START Data supplied
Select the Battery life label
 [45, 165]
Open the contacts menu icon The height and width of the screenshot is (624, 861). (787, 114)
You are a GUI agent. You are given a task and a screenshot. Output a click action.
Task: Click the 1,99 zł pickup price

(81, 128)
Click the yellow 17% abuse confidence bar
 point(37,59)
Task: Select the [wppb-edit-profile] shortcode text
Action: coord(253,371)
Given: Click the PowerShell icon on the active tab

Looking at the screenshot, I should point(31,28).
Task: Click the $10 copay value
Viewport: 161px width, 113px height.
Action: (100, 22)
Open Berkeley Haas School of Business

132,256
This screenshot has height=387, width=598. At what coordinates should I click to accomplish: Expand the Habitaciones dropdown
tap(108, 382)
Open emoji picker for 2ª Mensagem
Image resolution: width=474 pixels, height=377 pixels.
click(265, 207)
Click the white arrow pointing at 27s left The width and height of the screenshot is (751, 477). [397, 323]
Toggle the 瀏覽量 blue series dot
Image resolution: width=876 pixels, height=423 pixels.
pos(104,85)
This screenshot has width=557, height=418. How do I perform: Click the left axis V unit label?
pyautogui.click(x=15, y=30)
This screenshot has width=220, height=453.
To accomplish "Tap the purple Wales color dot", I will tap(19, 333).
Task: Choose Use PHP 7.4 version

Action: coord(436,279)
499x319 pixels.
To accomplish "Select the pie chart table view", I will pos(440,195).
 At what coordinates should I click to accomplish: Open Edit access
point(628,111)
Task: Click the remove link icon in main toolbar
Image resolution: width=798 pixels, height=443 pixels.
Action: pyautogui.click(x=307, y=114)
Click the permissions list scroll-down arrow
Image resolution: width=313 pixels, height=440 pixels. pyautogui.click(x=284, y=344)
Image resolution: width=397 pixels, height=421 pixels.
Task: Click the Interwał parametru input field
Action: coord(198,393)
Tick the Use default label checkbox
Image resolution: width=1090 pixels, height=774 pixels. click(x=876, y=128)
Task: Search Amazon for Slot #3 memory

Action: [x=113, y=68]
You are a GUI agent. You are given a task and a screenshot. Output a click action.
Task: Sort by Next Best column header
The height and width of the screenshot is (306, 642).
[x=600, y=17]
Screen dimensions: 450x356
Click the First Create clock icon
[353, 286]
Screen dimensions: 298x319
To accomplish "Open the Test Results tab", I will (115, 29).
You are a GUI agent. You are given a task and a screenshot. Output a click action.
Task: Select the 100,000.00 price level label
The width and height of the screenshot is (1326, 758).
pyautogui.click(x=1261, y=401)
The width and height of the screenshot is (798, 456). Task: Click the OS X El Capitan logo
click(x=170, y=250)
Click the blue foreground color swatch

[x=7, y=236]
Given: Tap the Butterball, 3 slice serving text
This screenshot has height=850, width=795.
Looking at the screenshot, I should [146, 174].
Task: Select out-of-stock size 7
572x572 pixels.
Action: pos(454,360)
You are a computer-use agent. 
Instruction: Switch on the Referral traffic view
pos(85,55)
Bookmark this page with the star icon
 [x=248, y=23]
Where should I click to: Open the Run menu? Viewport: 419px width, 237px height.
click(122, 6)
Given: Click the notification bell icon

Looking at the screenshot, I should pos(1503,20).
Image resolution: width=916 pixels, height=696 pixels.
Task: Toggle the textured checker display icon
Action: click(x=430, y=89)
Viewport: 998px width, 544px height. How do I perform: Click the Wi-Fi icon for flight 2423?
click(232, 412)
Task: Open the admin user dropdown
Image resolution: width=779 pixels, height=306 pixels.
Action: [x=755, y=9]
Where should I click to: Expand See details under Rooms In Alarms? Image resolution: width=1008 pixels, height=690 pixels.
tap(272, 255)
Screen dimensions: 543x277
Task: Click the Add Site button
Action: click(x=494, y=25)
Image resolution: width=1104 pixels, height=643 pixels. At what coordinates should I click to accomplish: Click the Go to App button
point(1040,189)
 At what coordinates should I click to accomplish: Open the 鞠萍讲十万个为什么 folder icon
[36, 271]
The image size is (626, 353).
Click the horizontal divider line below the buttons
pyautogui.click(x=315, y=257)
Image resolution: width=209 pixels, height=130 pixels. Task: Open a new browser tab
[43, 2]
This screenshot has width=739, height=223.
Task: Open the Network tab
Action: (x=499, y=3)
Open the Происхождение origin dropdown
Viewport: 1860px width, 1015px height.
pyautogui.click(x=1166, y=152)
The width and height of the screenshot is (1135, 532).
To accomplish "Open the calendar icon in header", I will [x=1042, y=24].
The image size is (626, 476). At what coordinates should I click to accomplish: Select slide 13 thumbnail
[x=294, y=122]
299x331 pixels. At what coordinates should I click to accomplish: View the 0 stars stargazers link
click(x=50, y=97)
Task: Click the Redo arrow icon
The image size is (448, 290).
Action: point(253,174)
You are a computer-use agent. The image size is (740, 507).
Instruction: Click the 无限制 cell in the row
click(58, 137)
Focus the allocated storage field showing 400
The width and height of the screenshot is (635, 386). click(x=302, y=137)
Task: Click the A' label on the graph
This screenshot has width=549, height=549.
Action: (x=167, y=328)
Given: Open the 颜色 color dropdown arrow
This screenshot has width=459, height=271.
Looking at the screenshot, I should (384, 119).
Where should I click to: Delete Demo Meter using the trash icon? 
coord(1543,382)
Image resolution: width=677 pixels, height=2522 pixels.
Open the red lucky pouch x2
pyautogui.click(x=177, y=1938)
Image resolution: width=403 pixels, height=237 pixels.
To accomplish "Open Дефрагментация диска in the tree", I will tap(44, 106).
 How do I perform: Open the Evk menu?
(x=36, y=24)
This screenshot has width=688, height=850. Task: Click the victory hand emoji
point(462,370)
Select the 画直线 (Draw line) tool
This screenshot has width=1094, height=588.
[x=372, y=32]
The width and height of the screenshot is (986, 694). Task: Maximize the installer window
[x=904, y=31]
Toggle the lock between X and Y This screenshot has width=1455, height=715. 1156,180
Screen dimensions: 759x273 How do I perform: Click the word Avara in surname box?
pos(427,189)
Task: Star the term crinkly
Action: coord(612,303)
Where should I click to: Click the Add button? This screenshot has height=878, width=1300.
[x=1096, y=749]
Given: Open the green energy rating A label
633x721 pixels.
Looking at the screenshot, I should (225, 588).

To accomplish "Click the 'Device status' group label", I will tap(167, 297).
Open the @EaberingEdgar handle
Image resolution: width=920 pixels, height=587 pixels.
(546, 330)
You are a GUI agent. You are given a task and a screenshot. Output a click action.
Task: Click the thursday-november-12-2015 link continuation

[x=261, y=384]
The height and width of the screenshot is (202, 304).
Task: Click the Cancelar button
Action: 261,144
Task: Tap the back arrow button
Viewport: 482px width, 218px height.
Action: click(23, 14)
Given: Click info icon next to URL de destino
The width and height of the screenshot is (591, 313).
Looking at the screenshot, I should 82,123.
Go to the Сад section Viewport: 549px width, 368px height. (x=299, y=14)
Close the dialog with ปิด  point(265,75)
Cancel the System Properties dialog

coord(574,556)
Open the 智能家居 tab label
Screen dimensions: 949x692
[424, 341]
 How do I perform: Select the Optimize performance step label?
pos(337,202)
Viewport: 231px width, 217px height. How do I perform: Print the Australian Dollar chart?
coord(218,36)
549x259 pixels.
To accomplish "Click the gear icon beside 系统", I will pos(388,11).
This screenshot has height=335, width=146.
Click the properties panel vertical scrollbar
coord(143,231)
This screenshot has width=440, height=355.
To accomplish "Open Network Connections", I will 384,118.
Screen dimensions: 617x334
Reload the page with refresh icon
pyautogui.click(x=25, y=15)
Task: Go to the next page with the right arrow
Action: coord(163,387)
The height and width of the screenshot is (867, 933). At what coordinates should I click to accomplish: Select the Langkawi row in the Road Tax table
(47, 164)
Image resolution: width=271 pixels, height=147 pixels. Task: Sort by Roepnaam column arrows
END Data supplied
* [The problem] The expected answer is a copy of every line in the entries that holds the word "computer".

* [Answer]
You are a computer-use agent. 
You are a computer-use agent. The image size is (740, 507).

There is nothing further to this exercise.